Each entry needs to be given again, character for character.

★ ★ ★ ★ ★ ★ ★

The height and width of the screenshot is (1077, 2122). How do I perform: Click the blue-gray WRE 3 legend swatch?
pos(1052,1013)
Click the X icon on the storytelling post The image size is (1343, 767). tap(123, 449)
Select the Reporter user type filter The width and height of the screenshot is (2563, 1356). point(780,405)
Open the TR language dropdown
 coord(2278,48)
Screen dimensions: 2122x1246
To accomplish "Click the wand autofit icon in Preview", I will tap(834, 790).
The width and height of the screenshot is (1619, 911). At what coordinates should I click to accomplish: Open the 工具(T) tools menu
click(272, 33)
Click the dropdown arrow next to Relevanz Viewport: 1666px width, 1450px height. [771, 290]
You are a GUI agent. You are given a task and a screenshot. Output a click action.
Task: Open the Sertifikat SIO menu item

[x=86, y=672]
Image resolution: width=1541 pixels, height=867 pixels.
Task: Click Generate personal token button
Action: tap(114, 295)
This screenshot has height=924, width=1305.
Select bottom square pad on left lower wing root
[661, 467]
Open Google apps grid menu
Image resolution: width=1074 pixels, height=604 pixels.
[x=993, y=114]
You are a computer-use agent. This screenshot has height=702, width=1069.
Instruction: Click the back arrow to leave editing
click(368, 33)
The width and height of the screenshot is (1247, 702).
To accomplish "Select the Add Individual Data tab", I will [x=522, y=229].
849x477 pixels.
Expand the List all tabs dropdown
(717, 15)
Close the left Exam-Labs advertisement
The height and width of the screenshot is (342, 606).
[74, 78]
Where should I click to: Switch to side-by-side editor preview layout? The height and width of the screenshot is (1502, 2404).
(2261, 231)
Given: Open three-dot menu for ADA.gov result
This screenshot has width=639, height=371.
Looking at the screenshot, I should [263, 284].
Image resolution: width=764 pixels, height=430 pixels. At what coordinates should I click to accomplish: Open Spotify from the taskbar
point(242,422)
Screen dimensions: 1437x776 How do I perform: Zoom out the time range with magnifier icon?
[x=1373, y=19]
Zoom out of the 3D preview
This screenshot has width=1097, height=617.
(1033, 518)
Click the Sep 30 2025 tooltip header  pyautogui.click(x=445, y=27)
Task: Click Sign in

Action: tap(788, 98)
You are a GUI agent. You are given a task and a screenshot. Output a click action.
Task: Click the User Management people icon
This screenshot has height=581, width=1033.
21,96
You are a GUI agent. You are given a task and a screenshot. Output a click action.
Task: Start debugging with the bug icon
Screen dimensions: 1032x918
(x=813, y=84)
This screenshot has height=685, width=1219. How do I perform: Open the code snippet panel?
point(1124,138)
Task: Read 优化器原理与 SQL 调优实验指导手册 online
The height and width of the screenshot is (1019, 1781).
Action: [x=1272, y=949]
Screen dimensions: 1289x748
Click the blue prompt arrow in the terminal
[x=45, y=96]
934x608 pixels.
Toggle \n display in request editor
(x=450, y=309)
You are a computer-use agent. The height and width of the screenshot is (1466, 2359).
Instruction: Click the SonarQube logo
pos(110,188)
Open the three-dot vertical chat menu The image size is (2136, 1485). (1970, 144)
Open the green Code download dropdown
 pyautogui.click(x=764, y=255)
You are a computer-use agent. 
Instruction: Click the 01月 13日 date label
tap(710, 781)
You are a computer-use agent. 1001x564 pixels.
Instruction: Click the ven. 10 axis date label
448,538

★ ★ ★ ★ ★ ★ ★

- **Reply**:
The height and width of the screenshot is (1077, 2122). How do I perform: Click the blue-gray WRE 3 legend swatch?
pos(1052,1013)
Click the X icon on the storytelling post The image size is (1343, 767). tap(123, 449)
Select the Reporter user type filter The width and height of the screenshot is (2563, 1356). point(780,405)
Open the TR language dropdown
 coord(2278,48)
Screen dimensions: 2122x1246
To accomplish "Click the wand autofit icon in Preview", I will tap(834, 790).
The width and height of the screenshot is (1619, 911). At what coordinates should I click to accomplish: Open the 工具(T) tools menu
click(272, 33)
Click the dropdown arrow next to Relevanz Viewport: 1666px width, 1450px height. [771, 290]
You are a GUI agent. You are given a task and a screenshot. Output a click action.
Task: Open the Sertifikat SIO menu item

[x=86, y=672]
Image resolution: width=1541 pixels, height=867 pixels.
Task: Click Generate personal token button
Action: tap(114, 295)
This screenshot has height=924, width=1305.
Select bottom square pad on left lower wing root
[661, 467]
Open Google apps grid menu
Image resolution: width=1074 pixels, height=604 pixels.
[x=993, y=114]
You are a computer-use agent. This screenshot has height=702, width=1069.
Instruction: Click the back arrow to leave editing
click(368, 33)
The width and height of the screenshot is (1247, 702).
To accomplish "Select the Add Individual Data tab", I will [x=522, y=229].
849x477 pixels.
Expand the List all tabs dropdown
(717, 15)
Close the left Exam-Labs advertisement
The height and width of the screenshot is (342, 606).
[74, 78]
Where should I click to: Switch to side-by-side editor preview layout? The height and width of the screenshot is (1502, 2404).
(2261, 231)
Given: Open three-dot menu for ADA.gov result
This screenshot has width=639, height=371.
Looking at the screenshot, I should [263, 284].
Image resolution: width=764 pixels, height=430 pixels. At what coordinates should I click to accomplish: Open Spotify from the taskbar
point(242,422)
Screen dimensions: 1437x776 How do I perform: Zoom out the time range with magnifier icon?
[x=1373, y=19]
Zoom out of the 3D preview
This screenshot has width=1097, height=617.
(1033, 518)
Click the Sep 30 2025 tooltip header  pyautogui.click(x=445, y=27)
Task: Click Sign in

Action: tap(788, 98)
You are a GUI agent. You are given a task and a screenshot. Output a click action.
Task: Click the User Management people icon
This screenshot has height=581, width=1033.
21,96
You are a GUI agent. You are given a task and a screenshot. Output a click action.
Task: Start debugging with the bug icon
Screen dimensions: 1032x918
(x=813, y=84)
This screenshot has height=685, width=1219. How do I perform: Open the code snippet panel?
point(1124,138)
Task: Read 优化器原理与 SQL 调优实验指导手册 online
The height and width of the screenshot is (1019, 1781).
Action: [x=1272, y=949]
Screen dimensions: 1289x748
Click the blue prompt arrow in the terminal
[x=45, y=96]
934x608 pixels.
Toggle \n display in request editor
(x=450, y=309)
You are a computer-use agent. The height and width of the screenshot is (1466, 2359).
Instruction: Click the SonarQube logo
pos(110,188)
Open the three-dot vertical chat menu The image size is (2136, 1485). (1970, 144)
Open the green Code download dropdown
 pyautogui.click(x=764, y=255)
You are a computer-use agent. 
Instruction: Click the 01月 13日 date label
tap(710, 781)
You are a computer-use agent. 1001x564 pixels.
Instruction: Click the ven. 10 axis date label
448,538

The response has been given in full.